§ **Exercise aim**
Exact copy, no pictures: repeat the data that follows.

(Provided records Opens)

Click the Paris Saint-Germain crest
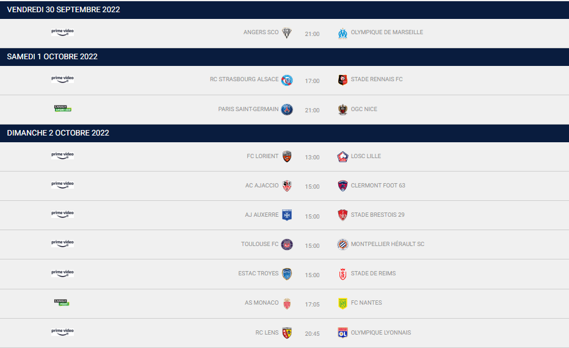Viewport: 569px width, 348px height. (287, 110)
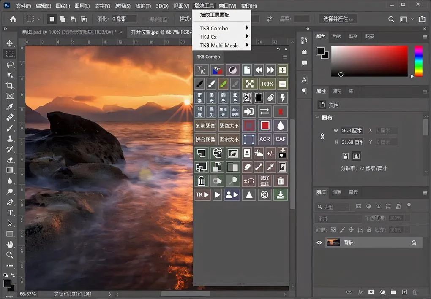Click the red X icon in TK8 Combo
This screenshot has height=299, width=431.
click(x=280, y=112)
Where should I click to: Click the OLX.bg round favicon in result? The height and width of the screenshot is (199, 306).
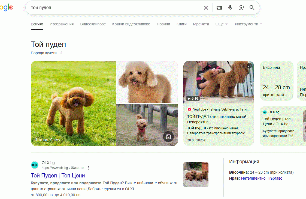[35, 165]
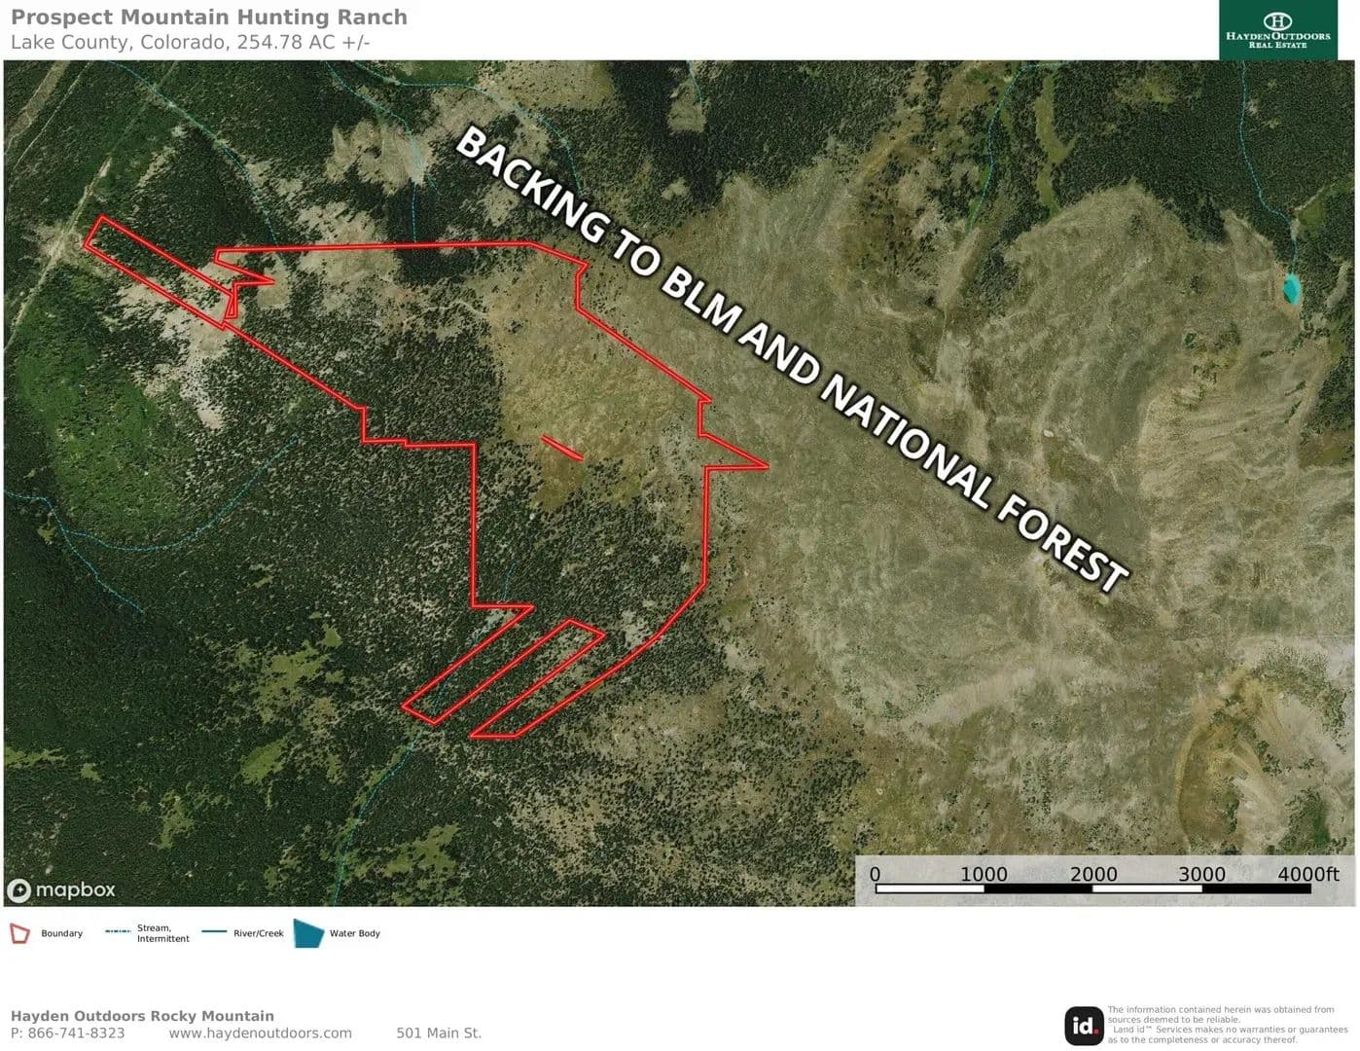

(Provided records Closes)

§ **Result below**
Click the Paris Saint-Germain crest
Viewport: 569px width, 348px height. (287, 110)
Click the red X icon in TK8 Combo
This screenshot has height=299, width=431.
click(x=280, y=112)
Where should I click to: Click the OLX.bg round favicon in result? The height and width of the screenshot is (199, 306).
[35, 165]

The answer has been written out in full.